Le contact de la neige sur sa bouche l'apaisa. Mourir n'était finalement pas si terrible que cela. C'était si bon de ne plus lutter.

Elle entendit la terre gelée craquer sous les pas des hommes qui se rapprochaient et elle souhaita mourir avant d'avoir vu leurs visages. Ne garder pour dernier souvenir que les yeux de Mathilde. Elle voulait juste trouver encore la force d'articuler un pardon à sa fille. Pardon d'avoir été égoïste au point de la priver de sa mère.

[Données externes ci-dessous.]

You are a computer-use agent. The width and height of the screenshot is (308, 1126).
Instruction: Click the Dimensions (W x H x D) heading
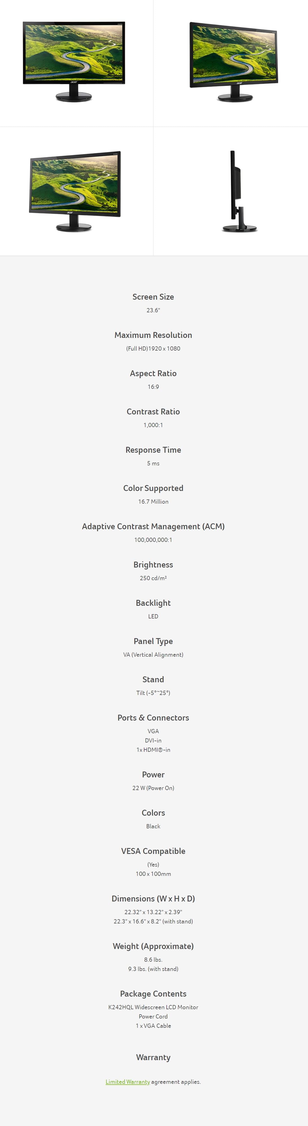(x=153, y=898)
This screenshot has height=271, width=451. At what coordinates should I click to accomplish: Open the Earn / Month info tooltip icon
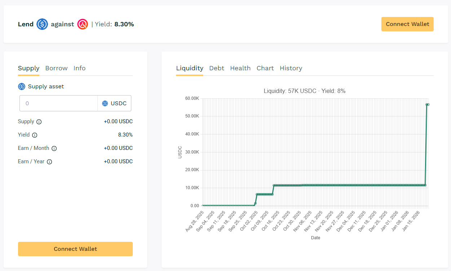(54, 148)
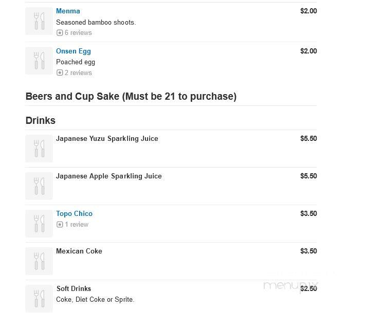Open the Topo Chico item link
Screen dimensions: 383x328
point(74,213)
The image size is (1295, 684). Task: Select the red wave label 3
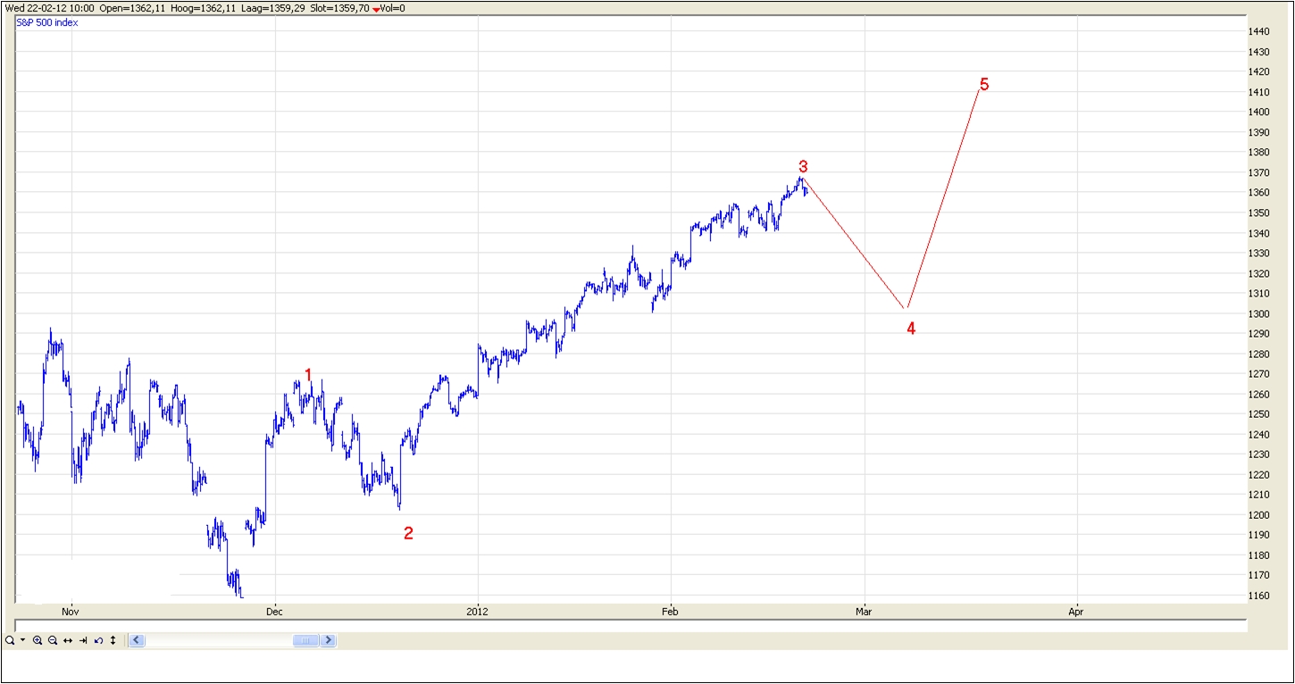pyautogui.click(x=803, y=167)
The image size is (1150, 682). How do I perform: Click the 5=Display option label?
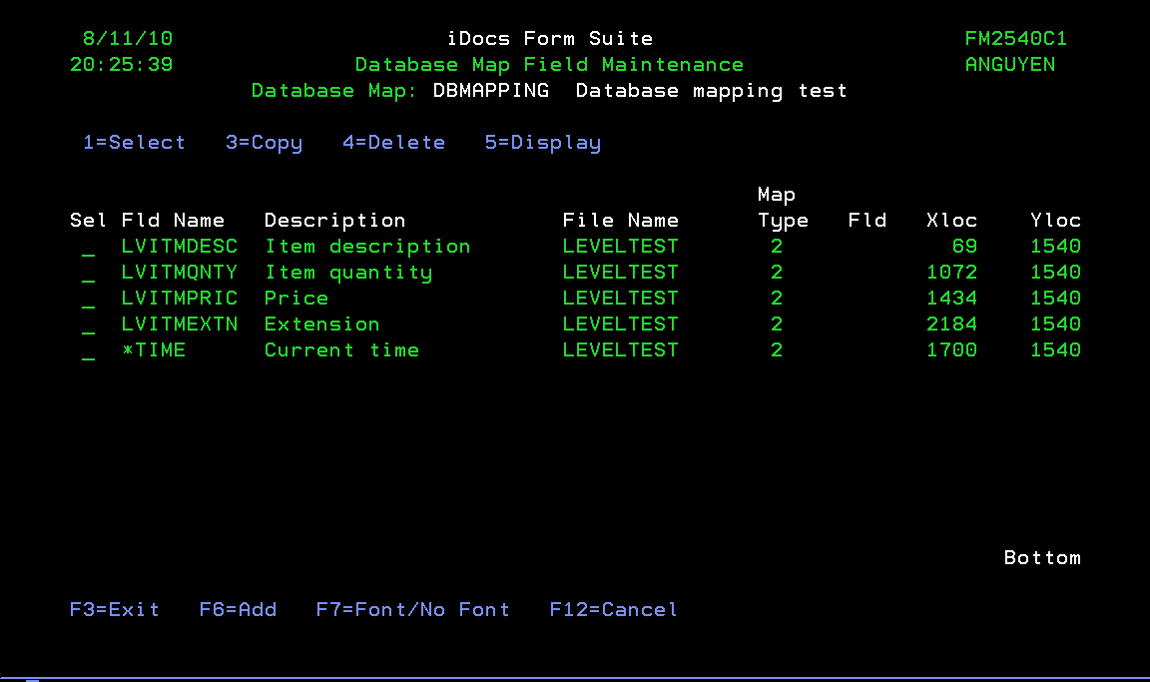tap(543, 143)
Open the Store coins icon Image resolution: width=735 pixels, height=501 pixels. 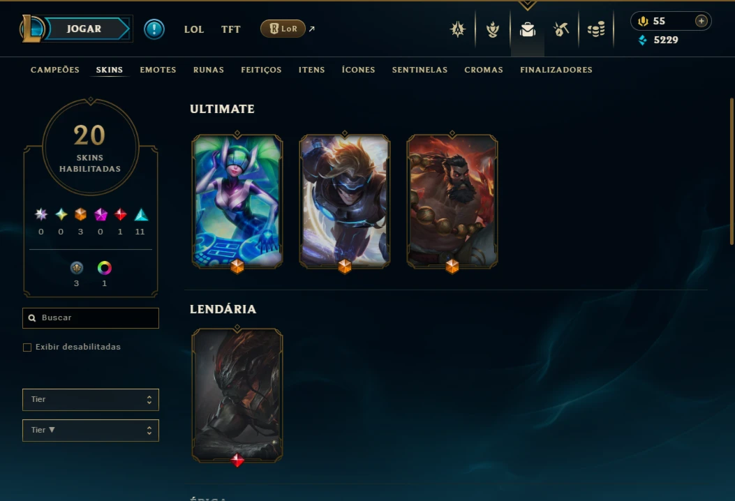tap(596, 29)
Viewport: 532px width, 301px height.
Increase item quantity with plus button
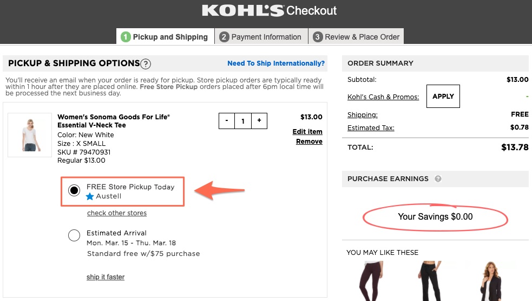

Comment se résigner à quitter son enfant, à ne plus jamais pouvoir le serrer contre soi, ne plus jamais sentir son souffle quand il vous murmure un secret à l'oreille, ne plus entendre ses éclats de rire qui vous arrachent à vos tracas d'adultes, à tout ce qui vous entraînait si loin de lui ? Mourir en soi n'est rien, ne plus voir les siens est bien pire que l'enfer.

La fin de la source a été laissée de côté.